American physicist (1924–2020)

Robert Kemp Adair (August 14, 1924 – September 28, 2020) was an American physicist. He latterly held the position of Sterling Professor Emeritus of physics at Yale University.

== Biography ==
Adair served in the European theatre after volunteering for World War II and was awarded a Purple Heart and Bronze star. After achieving a doctorate in experimental nuclear physics at the University of Wisconsin he worked at Brookhaven National Laboratory (BNL) in Long Island. In 1959 he joined the faculty at Yale, serving as chair of the Department of Physics and director of the Division of Physical Sciences. He was elected to the National Academy of Sciences in 1976 where he served as Chairman of the Physics Section 1986-1989 and Chairman of the Class of Physical Sciences 1991–1994. He was elected a Fellow of the American Academy of Arts and Sciences in 1997, after a distinguished career in, among many other subfields of physics, weak-interaction (Kaon) physics at the Alternating Gradient Synchrotron (AGS) at BNL.

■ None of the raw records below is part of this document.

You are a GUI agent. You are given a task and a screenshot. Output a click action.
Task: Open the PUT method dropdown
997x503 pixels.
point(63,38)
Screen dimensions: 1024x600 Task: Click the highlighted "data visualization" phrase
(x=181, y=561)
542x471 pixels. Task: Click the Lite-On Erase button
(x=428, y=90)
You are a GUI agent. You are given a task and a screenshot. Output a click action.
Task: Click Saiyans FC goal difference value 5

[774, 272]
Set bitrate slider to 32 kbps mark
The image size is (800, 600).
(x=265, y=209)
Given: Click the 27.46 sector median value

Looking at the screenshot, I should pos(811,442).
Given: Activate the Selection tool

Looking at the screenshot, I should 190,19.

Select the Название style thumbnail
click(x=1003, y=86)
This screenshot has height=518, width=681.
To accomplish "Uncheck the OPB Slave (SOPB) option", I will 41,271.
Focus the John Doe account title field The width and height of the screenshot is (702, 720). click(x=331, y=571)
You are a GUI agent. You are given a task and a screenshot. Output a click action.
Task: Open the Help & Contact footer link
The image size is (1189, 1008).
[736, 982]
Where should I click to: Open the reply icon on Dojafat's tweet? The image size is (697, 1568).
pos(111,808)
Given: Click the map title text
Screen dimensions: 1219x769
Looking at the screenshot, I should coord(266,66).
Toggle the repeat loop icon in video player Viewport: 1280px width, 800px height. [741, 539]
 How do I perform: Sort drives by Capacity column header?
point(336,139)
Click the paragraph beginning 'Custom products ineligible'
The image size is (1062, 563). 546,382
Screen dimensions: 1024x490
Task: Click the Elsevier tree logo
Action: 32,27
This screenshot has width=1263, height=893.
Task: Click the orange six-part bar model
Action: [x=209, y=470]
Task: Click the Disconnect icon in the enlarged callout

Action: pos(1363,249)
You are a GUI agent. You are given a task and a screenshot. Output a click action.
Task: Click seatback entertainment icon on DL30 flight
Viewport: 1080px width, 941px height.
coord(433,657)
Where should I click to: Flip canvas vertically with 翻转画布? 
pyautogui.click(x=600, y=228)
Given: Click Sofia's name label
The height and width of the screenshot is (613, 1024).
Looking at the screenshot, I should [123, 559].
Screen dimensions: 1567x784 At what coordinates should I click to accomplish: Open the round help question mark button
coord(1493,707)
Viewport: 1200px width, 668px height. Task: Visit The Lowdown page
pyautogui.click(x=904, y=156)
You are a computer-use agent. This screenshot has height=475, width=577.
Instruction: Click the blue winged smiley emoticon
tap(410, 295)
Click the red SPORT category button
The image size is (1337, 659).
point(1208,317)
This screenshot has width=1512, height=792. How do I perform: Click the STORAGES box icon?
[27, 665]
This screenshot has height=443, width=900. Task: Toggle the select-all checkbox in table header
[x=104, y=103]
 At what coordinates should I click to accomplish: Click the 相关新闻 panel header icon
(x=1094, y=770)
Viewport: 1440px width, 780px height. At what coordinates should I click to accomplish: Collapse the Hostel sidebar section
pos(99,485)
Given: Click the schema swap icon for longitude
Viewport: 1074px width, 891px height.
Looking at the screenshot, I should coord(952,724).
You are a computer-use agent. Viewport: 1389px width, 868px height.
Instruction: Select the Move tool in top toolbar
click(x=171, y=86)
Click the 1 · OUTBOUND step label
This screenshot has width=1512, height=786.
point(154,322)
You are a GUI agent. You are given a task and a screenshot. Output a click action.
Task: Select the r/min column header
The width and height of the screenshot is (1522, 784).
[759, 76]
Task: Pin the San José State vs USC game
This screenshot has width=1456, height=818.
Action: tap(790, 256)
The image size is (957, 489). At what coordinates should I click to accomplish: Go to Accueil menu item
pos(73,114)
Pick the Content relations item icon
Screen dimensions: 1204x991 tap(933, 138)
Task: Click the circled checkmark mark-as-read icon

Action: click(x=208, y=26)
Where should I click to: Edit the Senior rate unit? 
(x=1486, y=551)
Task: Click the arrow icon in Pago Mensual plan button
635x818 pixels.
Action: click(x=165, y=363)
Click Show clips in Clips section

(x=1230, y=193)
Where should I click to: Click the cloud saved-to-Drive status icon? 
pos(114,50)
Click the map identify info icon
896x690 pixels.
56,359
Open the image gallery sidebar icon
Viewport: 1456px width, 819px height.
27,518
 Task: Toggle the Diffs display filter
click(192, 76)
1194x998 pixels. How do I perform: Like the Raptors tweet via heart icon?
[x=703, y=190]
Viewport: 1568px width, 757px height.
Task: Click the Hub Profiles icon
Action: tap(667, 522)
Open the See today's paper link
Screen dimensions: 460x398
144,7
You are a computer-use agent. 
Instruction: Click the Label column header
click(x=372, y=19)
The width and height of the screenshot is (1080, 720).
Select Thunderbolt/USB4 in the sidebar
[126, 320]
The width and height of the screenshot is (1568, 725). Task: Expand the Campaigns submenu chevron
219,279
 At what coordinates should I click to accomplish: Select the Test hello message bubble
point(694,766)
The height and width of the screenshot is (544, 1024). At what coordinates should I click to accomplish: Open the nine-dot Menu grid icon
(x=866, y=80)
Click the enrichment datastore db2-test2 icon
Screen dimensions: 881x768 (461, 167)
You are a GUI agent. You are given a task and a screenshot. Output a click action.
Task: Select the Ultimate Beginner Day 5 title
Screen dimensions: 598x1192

Later, in his retirement, he studied the effects of extremely low frequency (weak) electromagnetic fields on human health and among other responsibilities, served on the Committee of the American Physical Society (APS) established to investigate the APS Statement on Global Warming in 2007, which was not without its own internal controversy. He died in September 2020 at the age of 96.

== Books and baseball ==
Adair, a member of the National Academy of Sciences, was known for authoring The Physics of Baseball as well as a paper titled The Crack of the Bat: The Acoustics of the Bat Hitting the Ball. His studies into baseball stemmed from a request from former Yale President A. Bartlett Giamatti to better characterize the scientific significance of corking a bat, wetting a ball and other similar baseball established practices.

Many of the table top experiments which provided the observational facts which formed the basis for Adair's conclusions about the physics of baseball were performed by his longtime technical laboratory expert within the Brookhaven National Laboratory Physics Department, Richard Larsen, who also contributed significantly to much of Adair's Yale-led experimental programme at the BNL AGS.

Another publication from Adair is The Great Design: Particles, Fields and Creation.